_AIM_: Write out these lines exactly as they are, covering all the records.

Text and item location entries
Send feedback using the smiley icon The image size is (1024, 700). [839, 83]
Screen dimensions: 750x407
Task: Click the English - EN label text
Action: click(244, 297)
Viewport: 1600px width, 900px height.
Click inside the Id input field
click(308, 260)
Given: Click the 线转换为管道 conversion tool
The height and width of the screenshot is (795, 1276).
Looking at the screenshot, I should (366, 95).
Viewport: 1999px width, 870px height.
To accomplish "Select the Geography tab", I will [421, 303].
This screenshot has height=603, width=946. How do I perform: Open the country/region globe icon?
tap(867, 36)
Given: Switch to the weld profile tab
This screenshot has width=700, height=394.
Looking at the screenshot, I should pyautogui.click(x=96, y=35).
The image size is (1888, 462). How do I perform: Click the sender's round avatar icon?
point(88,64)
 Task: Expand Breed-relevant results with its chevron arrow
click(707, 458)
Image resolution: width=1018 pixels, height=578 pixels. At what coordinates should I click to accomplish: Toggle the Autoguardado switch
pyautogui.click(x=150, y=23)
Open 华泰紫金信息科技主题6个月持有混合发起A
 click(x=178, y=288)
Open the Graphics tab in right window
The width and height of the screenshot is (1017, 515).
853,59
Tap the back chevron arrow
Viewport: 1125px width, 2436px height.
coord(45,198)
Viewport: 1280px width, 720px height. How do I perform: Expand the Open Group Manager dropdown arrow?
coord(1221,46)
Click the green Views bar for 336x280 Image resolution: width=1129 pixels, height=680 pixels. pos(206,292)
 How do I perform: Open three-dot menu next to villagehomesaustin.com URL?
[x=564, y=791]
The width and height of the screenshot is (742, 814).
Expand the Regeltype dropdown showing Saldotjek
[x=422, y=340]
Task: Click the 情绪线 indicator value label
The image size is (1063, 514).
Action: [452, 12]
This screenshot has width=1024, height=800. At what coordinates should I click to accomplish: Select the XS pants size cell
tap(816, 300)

_SOLUTION FOR THIS EXERCISE_:
Send feedback using the smiley icon The image size is (1024, 700). [839, 83]
Screen dimensions: 750x407
Task: Click the English - EN label text
Action: click(244, 297)
Viewport: 1600px width, 900px height.
Click inside the Id input field
click(308, 260)
Given: Click the 线转换为管道 conversion tool
The height and width of the screenshot is (795, 1276).
Looking at the screenshot, I should (366, 95).
Viewport: 1999px width, 870px height.
To accomplish "Select the Geography tab", I will [421, 303].
This screenshot has height=603, width=946. How do I perform: Open the country/region globe icon?
tap(867, 36)
Given: Switch to the weld profile tab
This screenshot has width=700, height=394.
Looking at the screenshot, I should pyautogui.click(x=96, y=35).
The image size is (1888, 462). How do I perform: Click the sender's round avatar icon?
point(88,64)
 Task: Expand Breed-relevant results with its chevron arrow
click(707, 458)
Image resolution: width=1018 pixels, height=578 pixels. At what coordinates should I click to accomplish: Toggle the Autoguardado switch
pyautogui.click(x=150, y=23)
Open 华泰紫金信息科技主题6个月持有混合发起A
 click(x=178, y=288)
Open the Graphics tab in right window
The width and height of the screenshot is (1017, 515).
853,59
Tap the back chevron arrow
Viewport: 1125px width, 2436px height.
coord(45,198)
Viewport: 1280px width, 720px height. How do I perform: Expand the Open Group Manager dropdown arrow?
coord(1221,46)
Click the green Views bar for 336x280 Image resolution: width=1129 pixels, height=680 pixels. pos(206,292)
 How do I perform: Open three-dot menu next to villagehomesaustin.com URL?
[x=564, y=791]
The width and height of the screenshot is (742, 814).
Expand the Regeltype dropdown showing Saldotjek
[x=422, y=340]
Task: Click the 情绪线 indicator value label
The image size is (1063, 514).
Action: [452, 12]
This screenshot has width=1024, height=800. At what coordinates should I click to accomplish: Select the XS pants size cell
tap(816, 300)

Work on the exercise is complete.